▶ WORK TO BE COMPLETED:
Collect every line of the entries below that contains the string "should", matching case exactly.

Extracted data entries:
"""
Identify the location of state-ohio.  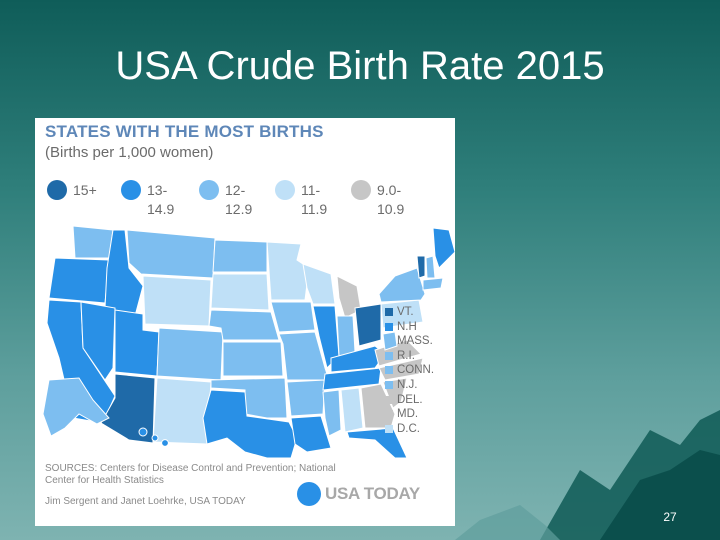
(368, 325).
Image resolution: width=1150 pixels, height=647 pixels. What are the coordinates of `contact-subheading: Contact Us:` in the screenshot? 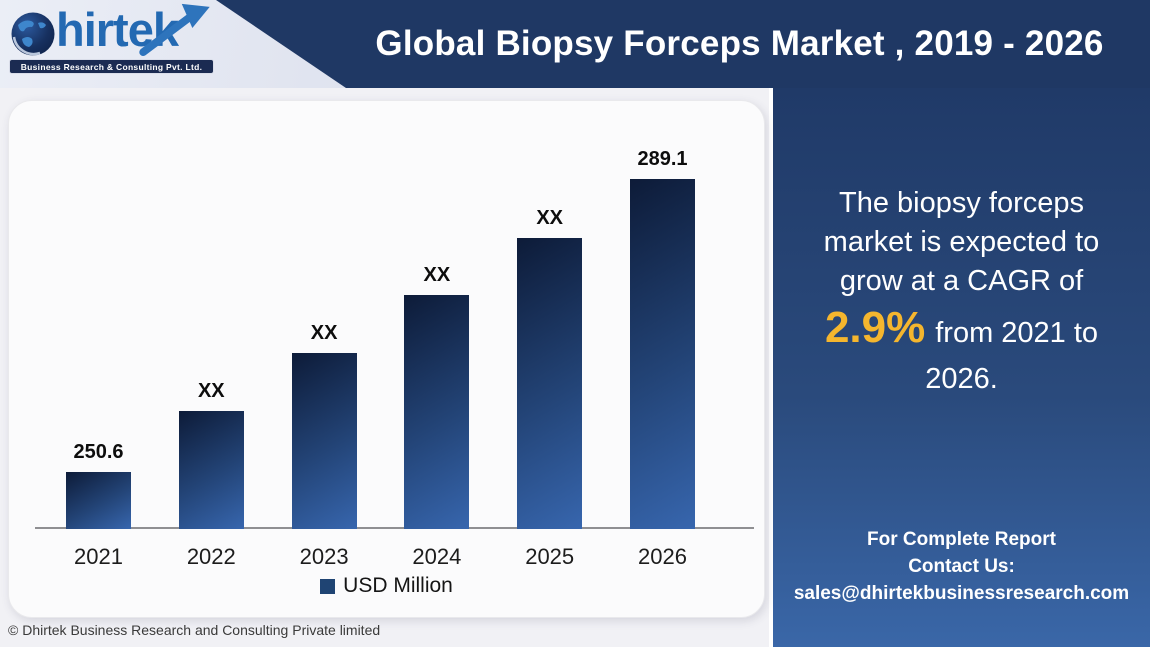 It's located at (962, 566).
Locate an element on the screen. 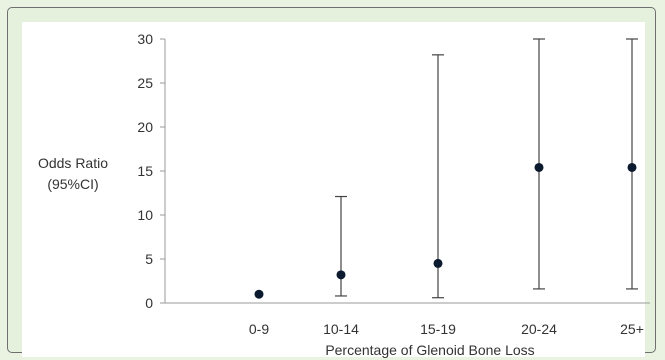  y-tick-label: 0 is located at coordinates (149, 303).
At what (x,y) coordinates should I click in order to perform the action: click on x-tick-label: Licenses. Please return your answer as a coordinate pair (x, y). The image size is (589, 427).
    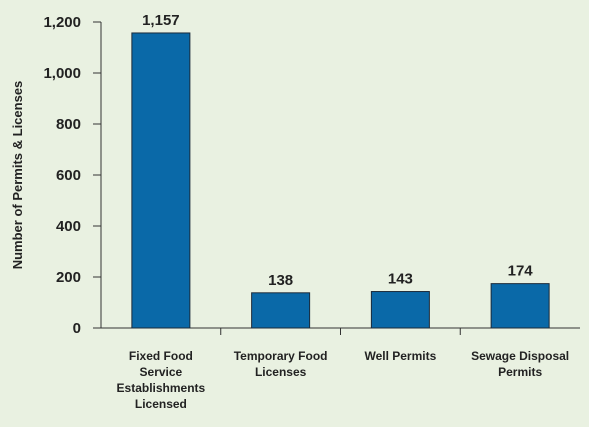
    Looking at the image, I should click on (281, 372).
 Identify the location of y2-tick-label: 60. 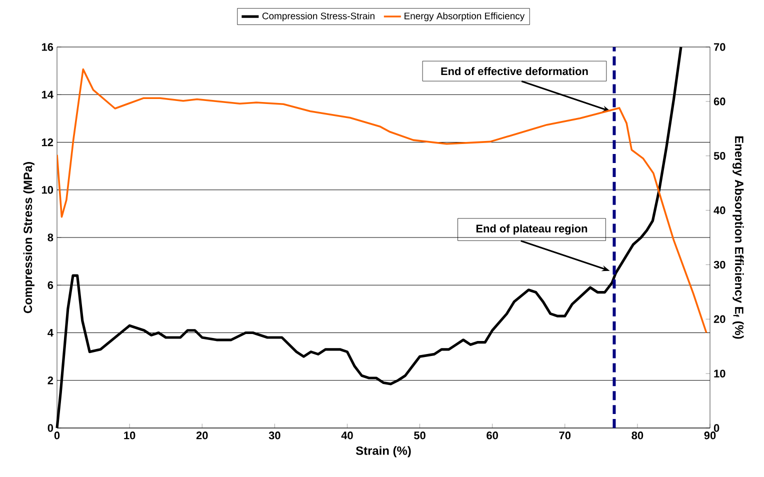
(720, 102).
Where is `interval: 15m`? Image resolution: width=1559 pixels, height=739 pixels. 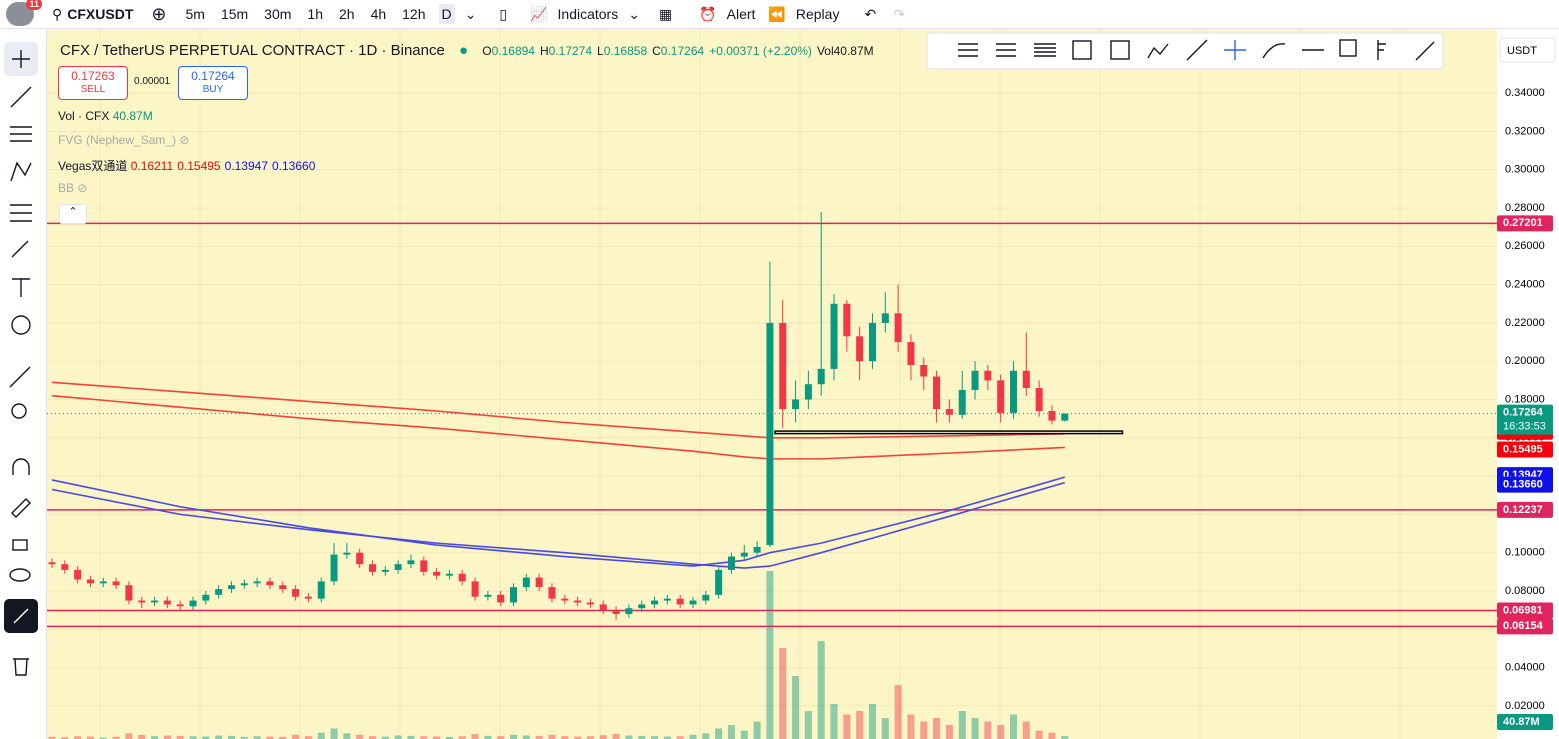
"""
▶ RESPONSE FOR THIS EXERCISE:
At what (x,y) coordinates should I click in order to perform the action: click on x-tick-label: Licenses. Please return your answer as a coordinate pair (x, y). The image size is (589, 427).
    Looking at the image, I should click on (281, 372).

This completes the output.